Hani "bayram değil, seyran değil", yıl ortasında neden böyle bir değişikliğe gidiliyor, acaba oranlarda ciddi bir farklılaşma mı söz konusu, diye düşünerek ilk on ayın oranlarını karşılaştırınca iki endeksin değişim oranları arasında kayda değer bir fark olmadığını gördük. Ancak, kasım ayı oranlarında fark belirginleşti. Toplam sanayi üretimindeki gerileme yeni endeksle yüzde 13.9 oldu, oysa bu oran eski endekse göre yüzde 17.2'ydi. Aynı şekilde, imalat sanayindeki gerileme de yeni endekse göre yüzde 15.5, eski endekse göre yüzde 19.5 olarak hesaplandı.

Sanayi üretiminin nasıl seyrettiğine ilişkin en önemli ipucu, kapasite kullanım oranındaki gerçekleşme. Nitekim, kapasite kullanım oranından yola çıkarak toplam sanayi ve imalat sanayinde üretim değişiminin ne ölçüde olacağı iyi kötü tahmin edilebilir. Ya da edilebiliyordu. Serideki bu değişiklik, tahmin yapmayı zorlaştıran bir etken oldu.

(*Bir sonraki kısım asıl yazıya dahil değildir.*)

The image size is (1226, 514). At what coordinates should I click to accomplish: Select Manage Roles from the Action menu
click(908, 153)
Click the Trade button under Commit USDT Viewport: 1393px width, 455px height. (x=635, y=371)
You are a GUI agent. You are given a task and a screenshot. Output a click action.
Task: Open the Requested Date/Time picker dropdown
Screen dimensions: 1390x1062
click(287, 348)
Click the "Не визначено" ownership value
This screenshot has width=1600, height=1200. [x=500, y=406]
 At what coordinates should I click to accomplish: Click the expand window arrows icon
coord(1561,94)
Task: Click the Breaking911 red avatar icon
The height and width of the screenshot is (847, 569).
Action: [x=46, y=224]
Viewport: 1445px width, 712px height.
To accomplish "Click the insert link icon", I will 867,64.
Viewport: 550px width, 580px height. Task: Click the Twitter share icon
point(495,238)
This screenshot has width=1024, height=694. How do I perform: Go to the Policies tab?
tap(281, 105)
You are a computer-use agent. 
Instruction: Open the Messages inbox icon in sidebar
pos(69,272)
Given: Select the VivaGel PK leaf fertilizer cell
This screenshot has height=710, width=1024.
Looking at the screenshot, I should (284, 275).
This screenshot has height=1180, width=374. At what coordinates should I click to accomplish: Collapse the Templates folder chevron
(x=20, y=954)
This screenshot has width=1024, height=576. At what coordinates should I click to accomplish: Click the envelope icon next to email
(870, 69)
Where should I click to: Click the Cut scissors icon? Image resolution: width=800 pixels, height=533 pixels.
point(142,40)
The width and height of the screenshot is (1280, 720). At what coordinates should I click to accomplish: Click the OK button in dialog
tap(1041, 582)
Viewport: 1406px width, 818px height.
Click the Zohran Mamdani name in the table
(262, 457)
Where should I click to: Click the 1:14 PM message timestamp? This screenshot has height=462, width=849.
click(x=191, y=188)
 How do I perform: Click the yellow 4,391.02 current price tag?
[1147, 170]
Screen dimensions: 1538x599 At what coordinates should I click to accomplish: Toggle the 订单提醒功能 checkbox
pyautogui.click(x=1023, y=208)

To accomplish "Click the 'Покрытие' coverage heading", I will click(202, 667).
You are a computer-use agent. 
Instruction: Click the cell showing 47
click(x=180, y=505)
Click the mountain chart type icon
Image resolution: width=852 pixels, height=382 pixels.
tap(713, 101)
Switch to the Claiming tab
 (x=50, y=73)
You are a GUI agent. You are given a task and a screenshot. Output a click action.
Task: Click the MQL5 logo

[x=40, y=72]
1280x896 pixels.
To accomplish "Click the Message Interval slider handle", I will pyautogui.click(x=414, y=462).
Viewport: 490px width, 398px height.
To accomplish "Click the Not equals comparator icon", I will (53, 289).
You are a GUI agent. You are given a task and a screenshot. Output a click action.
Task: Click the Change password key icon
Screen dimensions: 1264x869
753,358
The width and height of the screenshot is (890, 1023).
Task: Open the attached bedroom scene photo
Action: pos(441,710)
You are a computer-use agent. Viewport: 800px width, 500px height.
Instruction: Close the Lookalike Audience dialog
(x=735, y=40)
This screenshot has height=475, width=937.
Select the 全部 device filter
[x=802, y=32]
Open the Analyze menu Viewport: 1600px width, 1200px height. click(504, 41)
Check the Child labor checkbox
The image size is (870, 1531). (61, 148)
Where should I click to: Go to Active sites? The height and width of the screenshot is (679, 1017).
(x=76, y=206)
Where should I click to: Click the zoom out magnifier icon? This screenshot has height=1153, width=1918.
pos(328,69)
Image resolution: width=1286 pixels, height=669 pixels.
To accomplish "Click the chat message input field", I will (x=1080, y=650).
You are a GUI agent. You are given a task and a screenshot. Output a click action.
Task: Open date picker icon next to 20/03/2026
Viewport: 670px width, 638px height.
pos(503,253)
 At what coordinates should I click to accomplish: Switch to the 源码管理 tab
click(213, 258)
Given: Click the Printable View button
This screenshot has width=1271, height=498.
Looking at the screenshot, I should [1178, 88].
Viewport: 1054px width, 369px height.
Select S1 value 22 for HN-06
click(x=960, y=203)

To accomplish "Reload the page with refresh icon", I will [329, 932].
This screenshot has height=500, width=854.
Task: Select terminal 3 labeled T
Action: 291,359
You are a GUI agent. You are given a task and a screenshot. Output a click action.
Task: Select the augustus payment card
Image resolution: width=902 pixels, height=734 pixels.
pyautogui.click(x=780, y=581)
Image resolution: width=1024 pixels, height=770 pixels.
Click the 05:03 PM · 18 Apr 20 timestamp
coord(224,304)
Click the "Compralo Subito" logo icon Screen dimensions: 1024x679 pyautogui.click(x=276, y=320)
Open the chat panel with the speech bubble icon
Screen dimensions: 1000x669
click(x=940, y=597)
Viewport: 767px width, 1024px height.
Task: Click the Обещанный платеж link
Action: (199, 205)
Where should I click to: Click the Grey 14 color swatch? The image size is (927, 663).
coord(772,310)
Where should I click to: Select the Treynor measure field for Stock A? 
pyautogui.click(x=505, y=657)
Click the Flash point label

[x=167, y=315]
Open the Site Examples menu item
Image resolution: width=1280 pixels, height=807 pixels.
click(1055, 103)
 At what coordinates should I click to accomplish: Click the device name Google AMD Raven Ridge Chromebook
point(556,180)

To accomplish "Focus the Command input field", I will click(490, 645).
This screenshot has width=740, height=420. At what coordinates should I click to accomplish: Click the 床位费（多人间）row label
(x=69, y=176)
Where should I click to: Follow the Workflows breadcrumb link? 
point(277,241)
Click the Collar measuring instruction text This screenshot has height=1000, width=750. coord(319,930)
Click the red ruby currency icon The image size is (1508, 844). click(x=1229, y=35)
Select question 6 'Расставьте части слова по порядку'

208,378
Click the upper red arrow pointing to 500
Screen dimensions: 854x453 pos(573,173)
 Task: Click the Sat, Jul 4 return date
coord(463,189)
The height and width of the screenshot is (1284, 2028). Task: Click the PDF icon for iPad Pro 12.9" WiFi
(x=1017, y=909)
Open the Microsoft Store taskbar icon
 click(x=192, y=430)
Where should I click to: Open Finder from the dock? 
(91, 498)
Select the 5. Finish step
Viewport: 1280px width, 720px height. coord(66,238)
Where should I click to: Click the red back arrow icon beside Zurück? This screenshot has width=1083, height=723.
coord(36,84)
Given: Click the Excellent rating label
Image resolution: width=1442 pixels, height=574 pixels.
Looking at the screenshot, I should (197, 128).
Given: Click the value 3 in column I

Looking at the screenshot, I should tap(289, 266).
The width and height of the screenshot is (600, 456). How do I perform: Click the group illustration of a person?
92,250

TÜİK'in önceki gün yaptığı açıklamaya göre, imalat sanayinde kapasite kullanım oranı aralık ayında yüzde 64.7 düzeyinde gerçekleşti. Bu oran, dün de vurguladığımız gibi, kapasite kullanım oranına ilişkin veri açıklanan şubat 1991'den beri oluşan en düşük orana işaret ediyor. Kapasite kullanım oranı, kasım ayına göre yüzde 11 geriledi. Normalde, aralık ayındaki sanayi üretim endeksinin de kasıma göre yüzde 11 dolayında gerilemesi beklenir.

Peki, sanayi üretiminde de aynı paralelde bir gerileme yaşanırsa, yani aralık ayı üretimi kasımın yüzde 11 kadar altında kalırsa karşımıza nasıl bir tablo çıkar? Sanayi üretimine ilişkin 1995 bazlı seriye göre aralık ayında imalat sanayi üretiminde 2007 yılının aralık ayına göre yüzde 18 dolayında bir gerileme görürüz. Toplam sanayi üretimindeki gerilemenin oranı ise yüzde 15 dolayında olur.

Ancak bu tahminler bir anlamda geçerliliğini yitirmiş ya da geçerliliği ikinci planda kalmış eski seriye göre olan tahminler. Artık geçerli olan 2005 bazlı yeni seri. Bu seriye göre tahmin yapmanın zorluğunu kabul etmek gerekiyor, çünkü 2005 bazlı sanayi üretim endeksi ile kapasite kullanımı arasındaki bağ bir anlamda kopmuş, en azından zayıflamış durumda. Şu kadarı söylenebilir; eski seride toplamda yüzde 15, imalat sanayinde yüzde 18 dolayında tahmin edilen aralık ayı üretim gerilemesi, yeni seride en az 3-4 puan daha düşük olacak demektir.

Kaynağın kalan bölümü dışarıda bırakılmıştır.